### What you should do
Set the pictures aside and write down, exactly as they appear, the lines from the one containing "Task: Click the lock icon in the status bar" through the end of the material.

### Given entries
============================================================

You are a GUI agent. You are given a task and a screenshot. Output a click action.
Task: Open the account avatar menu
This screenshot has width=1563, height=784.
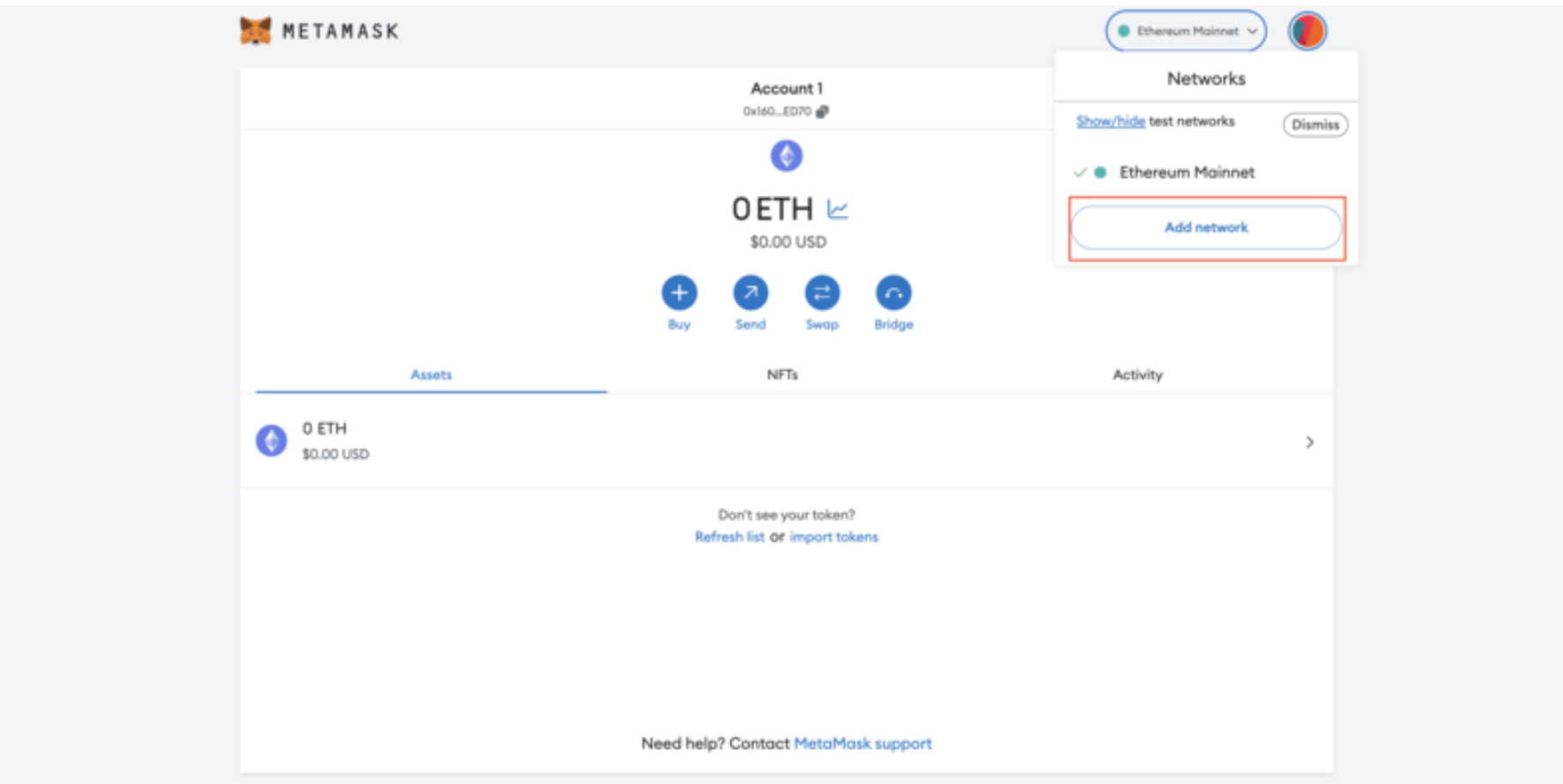pyautogui.click(x=1307, y=31)
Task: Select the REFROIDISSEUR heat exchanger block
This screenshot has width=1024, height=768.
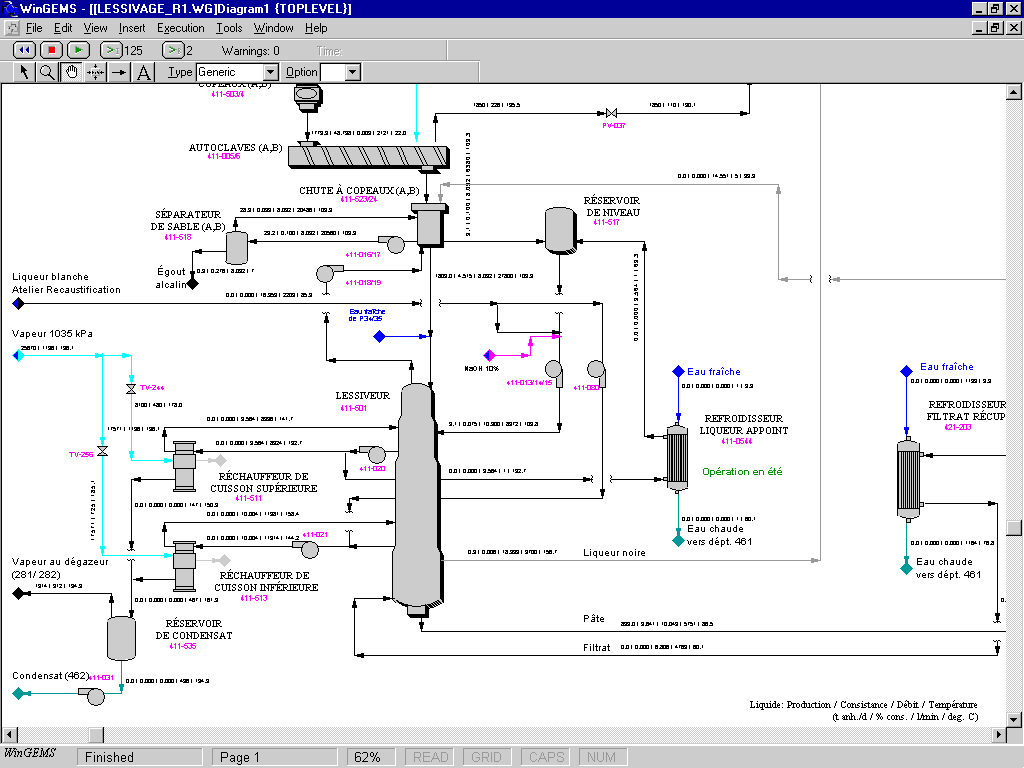Action: (677, 458)
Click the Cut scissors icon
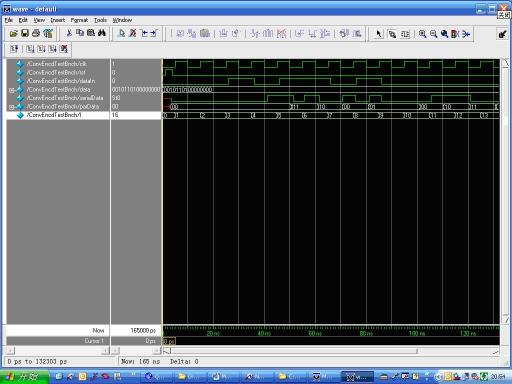The image size is (512, 384). pyautogui.click(x=69, y=33)
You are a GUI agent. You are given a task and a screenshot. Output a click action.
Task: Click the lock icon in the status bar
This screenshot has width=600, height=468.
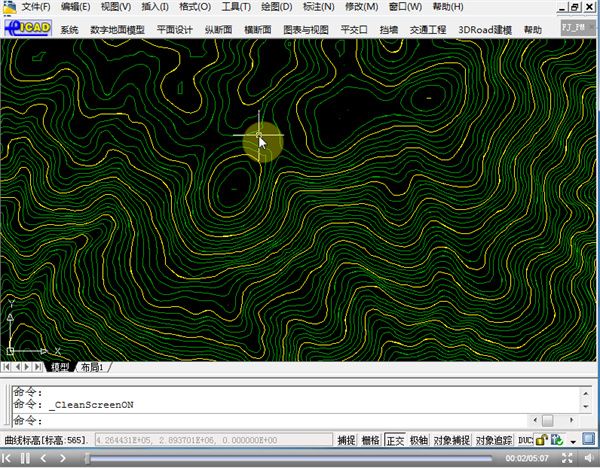point(541,440)
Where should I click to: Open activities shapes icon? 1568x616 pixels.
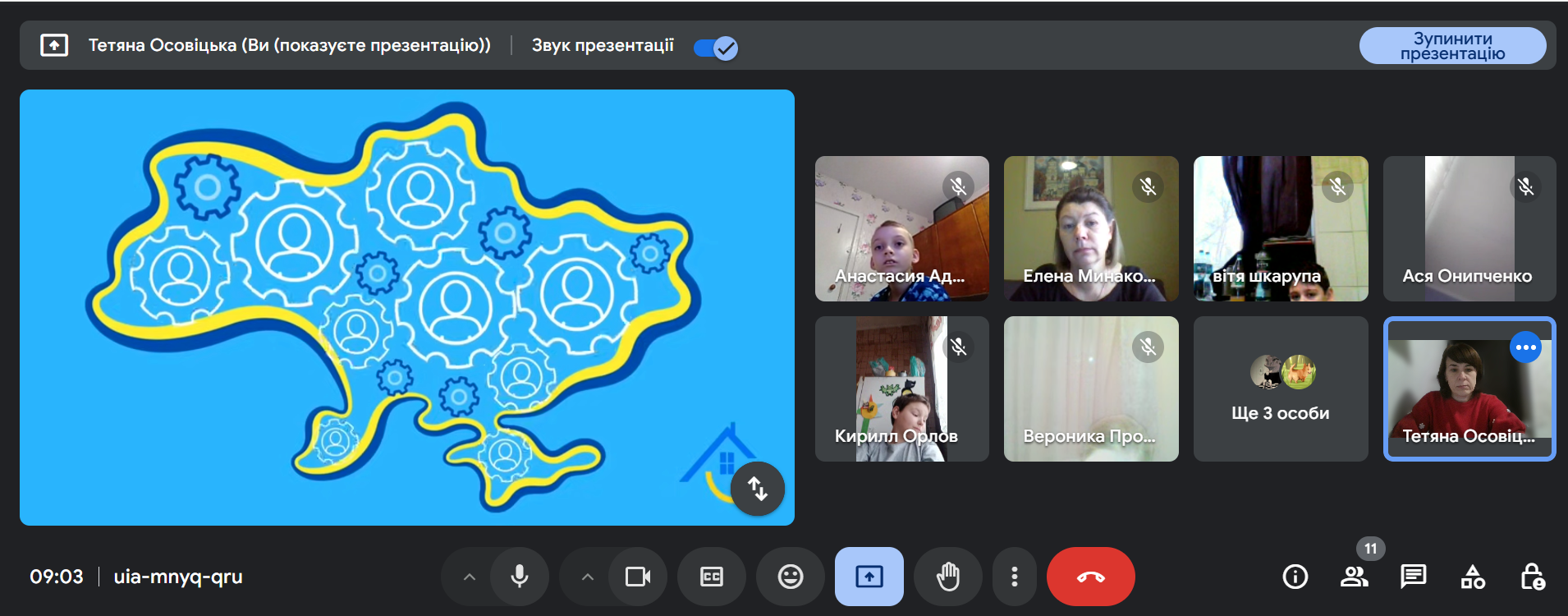point(1473,577)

============================================================

### Response below
Task: Click the lock icon in the status bar
This screenshot has width=600, height=468.
point(541,440)
Where should I click to: Open activities shapes icon? 1568x616 pixels.
point(1473,577)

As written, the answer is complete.